Trimming the Green: How We Are Failing Sustainability

When I was looking into potential University degrees a decade ago, what sold it for me was the promise that the twenty-first century would be the green century; whole new fields of green jobs are just beyond the horizon, begging for graduates in the coming years.

So far, my career has had little to do with my field of study. If anything, I’ve tried to make the most of my ecological and natural resource training within chemical analyst and technical roles.

Of course, I haven’t let this stop me. Back in Adelaide, I communicated with anyone whom had a similar field of interest and gained some valuable experience from it. For instance, I undertook a training seminar provided by the SA EPA for businesses in Eco-mapping and developed a proposal for a joint business and state government development venture called “Young Professionals for Climate Protection”  which I submitted to the Department of Premier and Cabinet whilst contributing to The State of the Environment report for SA, 2008.

However, time and time again, over the following years these networks returned the same response to my desire to push my career towards what drives me, namely sustainability to human activity; “There is no money for future roles. If anything, we need to cut back.”

How, if green jobs are the future and we are continually told of the numerous green industries growing, is this sentiment so persistent? Moreover, why are we cutting back on efficiency and sustainability roles across the board ever more so over the past four years of economic uncertainty? After all, the aim of such practices is to lower overheads. Sustainability is not about luxury items.

I would argue that the green movement was quickly usurped by various façades and rendered mute at best.

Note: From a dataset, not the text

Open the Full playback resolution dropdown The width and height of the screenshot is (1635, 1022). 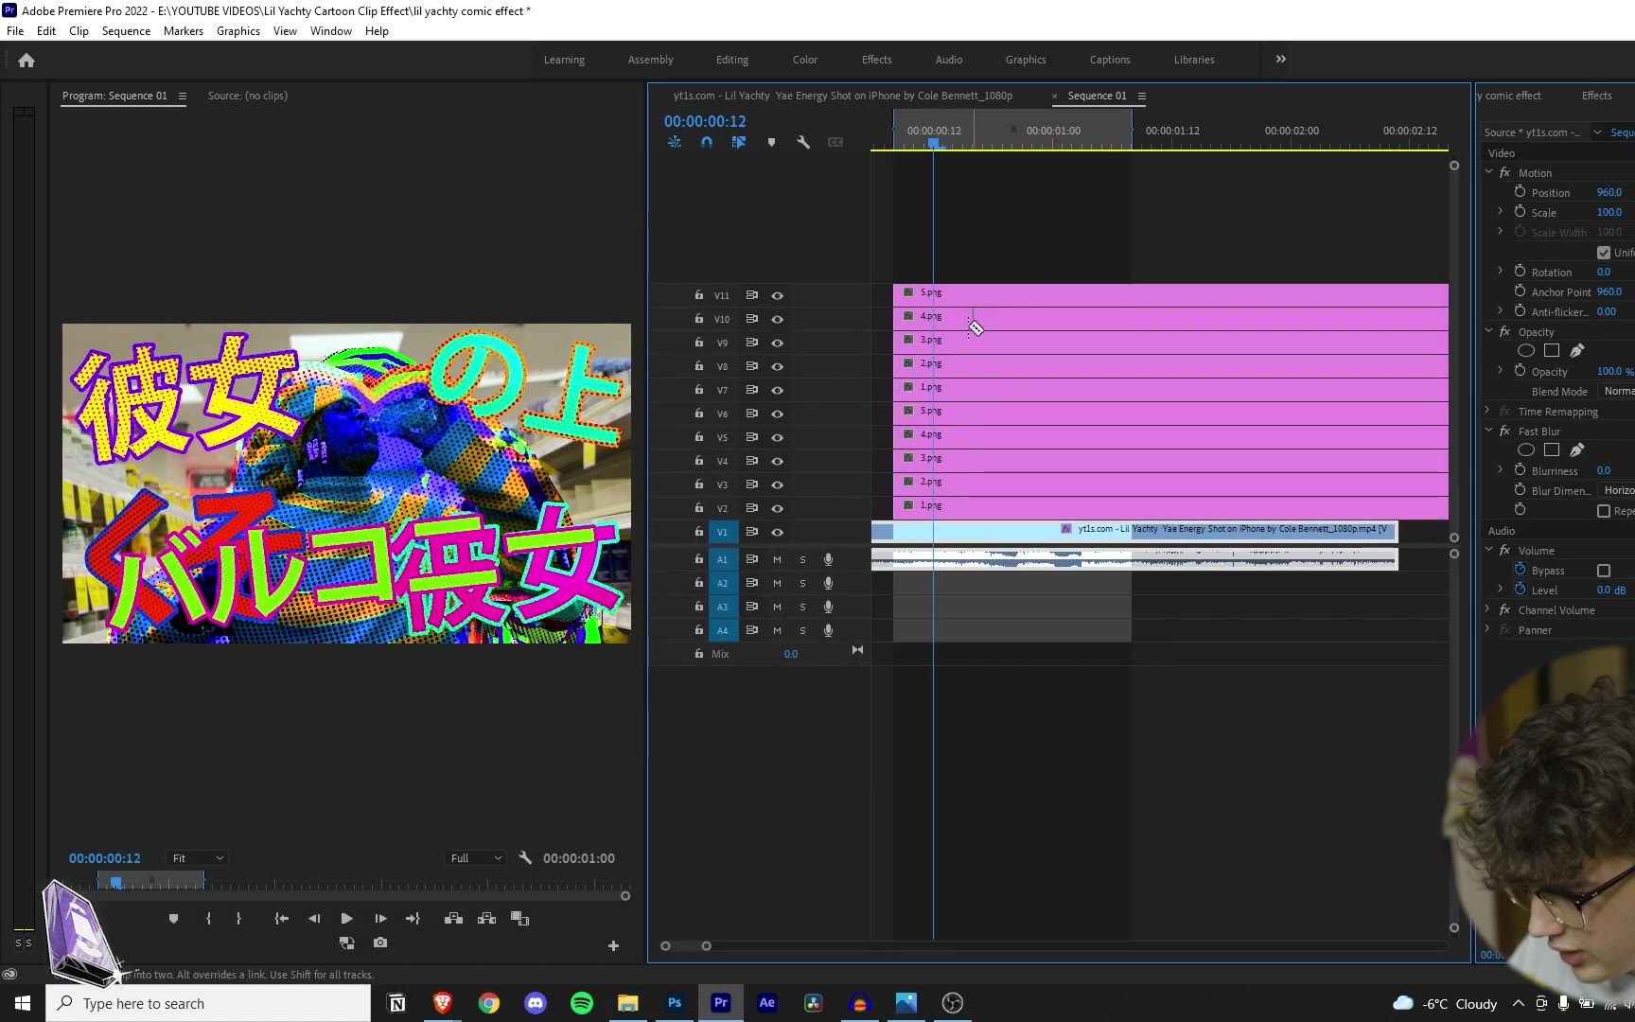(x=475, y=858)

Greenwashing is perhaps the best known example of this, where shelf items make claims that really do not provide the environmental benefits being suggested. The dedicated initiatives aimed to discredit the science behind anthropogenic climate change is yet another.

Over all, I find a lot of people now treat sustainability like they do politics and religion over the dinner table. It is simply taboo.

So now we are at a point, a decade into the “green” twenty first century, where the sustainability groups within large private and public bodies are the first and hardest hit when the belt needs to be tightened and, apart from the supermarket shelves, it is no longer “cool” to talk or advocate any point on resilience, environmentalism, sustainability or decarbonizing our energy supply. Often, such work is discredited as slightly evangelical.

I think we professionals have failed to articulate the message meaningfully. I also suspect that our aims have often translated to being less humanistic than we would like them to be.

In truth, we are not talking about saving species for species sake, but because we understand the value ecosystems provide us and that species form the nuts, bolts and cogs of ecosystems that allow it to function.

We are also talking about mitigation and adaptation with climate change not because we are anti-progress, but because we can see the only real avenue for long-term prosperity comes from buttressing up our human environments against storm surges and to ensure that the climate does not shift too far outside of the Holocene; which has been of immense value to the development of our species.

We may even speak of finite resources or resource renewal rates and the obvious limits to growth and thus concerns over population.

What we are trying to sell is the good deal and instead it has been treated with scepticism, some of which is expected – it is a relatively new theory after all, regardless how well researched – but not all of it is merited.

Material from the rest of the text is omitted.